Marine Le Pen aurait-elle utilisé Monsanto pour couper l'herbe sous le pied d'Emmanuel Macron? La question du financement des partis politiques au niveau européen est, à moins de deux mois des prochaines élections européennes, au cœur du débat politique en France, et c'est la dirigeante du Rassemblement national (RN) qui a rendu le sujet aussi explosif.
En critiquant, le 7 mars dernier, la façon dont se financent certains partis européens, Marine Le Pen a frappé là où le bât blesse:
«Les lobbies financent les partis politiques européens et ils financent l'ADLE, le parti d'Emmanuel Macron au Parlement européen. Le parti politique l'ADLE […] est financé par Bayer Monsanto», a-t-elle déclaré sur RTL.
Alors, certes, le parti d'Emmanuel Macron n'est pas officiellement membre de l'ADLE (Alliance des démocrates et libéraux européens), ce que se sont empressé de faire valoir les soutiens du Président de la République, criant à la manipulation de l'information, à l'instar de Stéphane Séjourné, directeur de campagne de LREM pour les Européennes.
Après la polémique sur le financement de l’ALDE par de grandes entreprises privées (Bayer, Google, etc), LREM et le MoDem assurent n’être pas "membre du parti libéral européen" et jurent qu’ils n’ont pas "vocation à être membres de ce parti" (communiqué) pic.twitter.com/ccWBqwBJPE
— Arthur Berdah (@arthurberdah) 12 mars 2019
Pour autant, les liens entre la formation européenne et celle d'Emmanuel Macron existent bel et bien.

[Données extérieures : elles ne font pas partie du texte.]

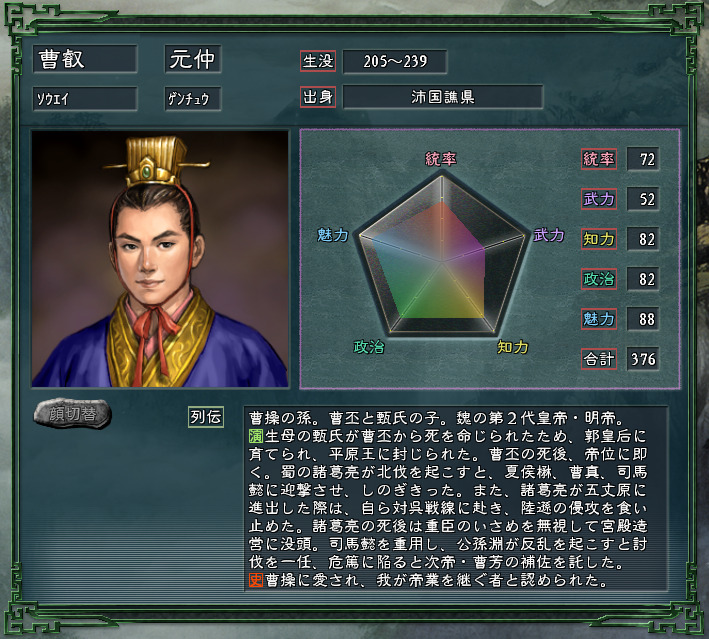Select the 魅力 stat label in list
The image size is (709, 639).
pos(599,319)
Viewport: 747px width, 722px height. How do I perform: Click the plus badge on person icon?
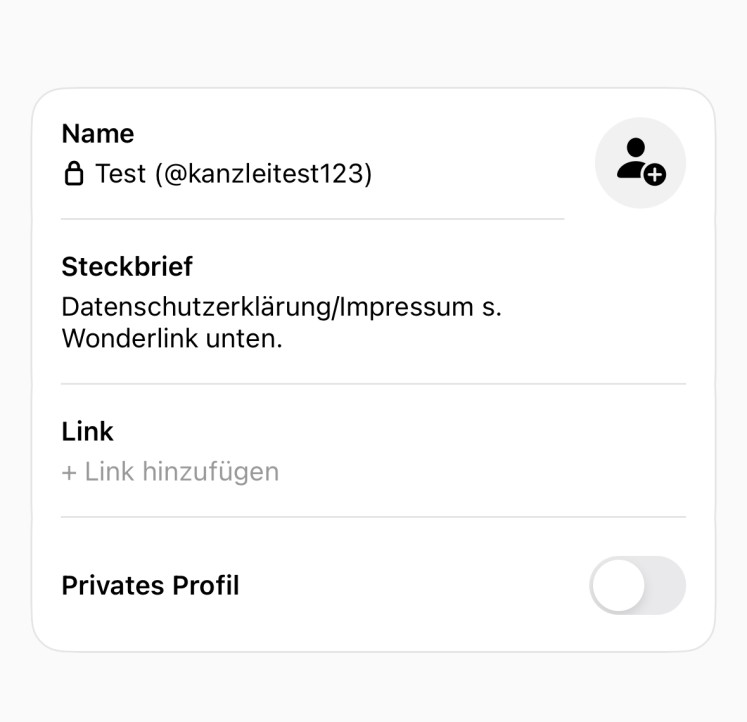654,175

En septembre dernier, alors que le Président de la République se posait en premier opposant à Matteo Salvini et Viktor Orban, il avait reçu le soutien de Guy Verhofstadt, président du groupe ADLE au Parlement européen.
«Avec Emmanuel Macron, on n'a pas seulement la même analyse, mais plus ou moins les mêmes propositions. Le discours de la Sorbonne est très largement soutenu chez les partis de l'ALDE. On est prêts à créer avec Macron cette alternative», avait déclaré l'ancien Premier ministre belge dans une interview à Ouest France.

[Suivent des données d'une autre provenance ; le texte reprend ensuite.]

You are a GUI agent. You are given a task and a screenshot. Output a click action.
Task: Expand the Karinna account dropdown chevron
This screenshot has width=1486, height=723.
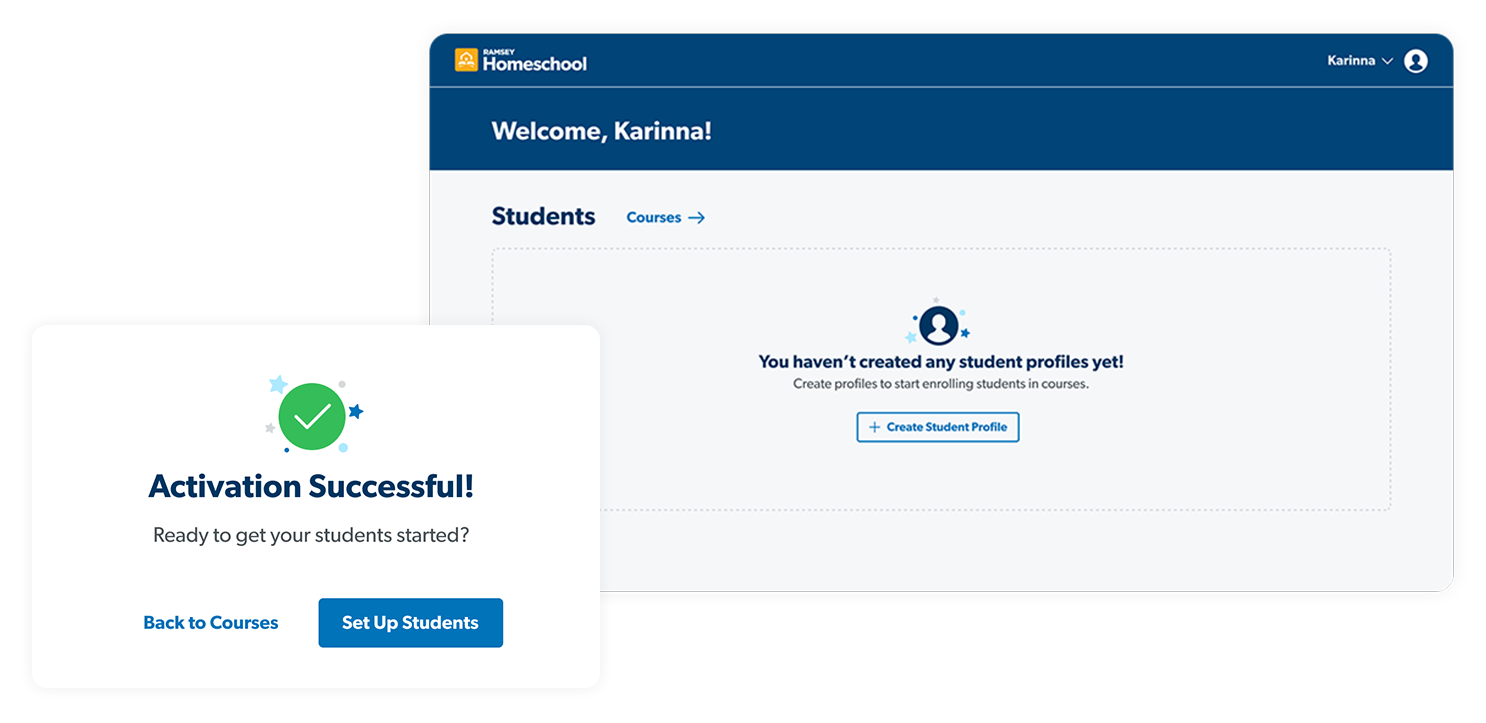(x=1387, y=61)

Effectivement, les libéraux-démocrates européens sont bien ceux qui ont le plus bénéficié du soutien des entreprises en 2018. Alors qu'il existe dix groupes représentés au Parlement européen, seuls cinq ont reçu des financements d'entreprises ou de lobbies. Mais, alors que trois partis — les socialistes, les verts et le PPE — ont reçu des contributions pour leur fondation, l'ADLE et les Conservateurs de l'ACRE (Alliance des conservateurs et réformistes en Europe) ont bénéficié du soutien de multinationales pour financer leur parti.
Ce qui change entre les libéraux et les conservateurs, c'est l'origine des contributions pécuniaires. Tandis que les conservateurs ont reçu des dons de compagnies européennes (un fabriquant de logiciels néerlandais, un transporteur anglais et un promoteur immobilier italien) pour des montants compris entre 500 et 3.000 euros, les contributeurs au parti libéral-démocrate ont dépensé entre 7.000 et 18.000 euros et sont tous de grandes multinationales. On y retrouve le cabinet d'audit Deloitte, les géants Uber, Google et Yelp, ou encore Bayer, propriétaire de Monsanto, et son concurrent direct, Syngenta.
«Aucun de nos députés européens ne siègera lors de la prochaine mandature dans un groupe politique ou dans une formation politique européenne qui tolère de tels financements», a écrit Stéphane Séjourné, dans un communiqué de presse, assurant que LREM n'était «pas membre du parti libéral européen» et n'avait pas «vocation» à le devenir.
Si les libéraux de l'ADLE n'ont pas été prévenus que LREM ne s'allierait pas à eux, il y a peu de chance que le revirement du Président de la République ne soit plus qu'un symbole.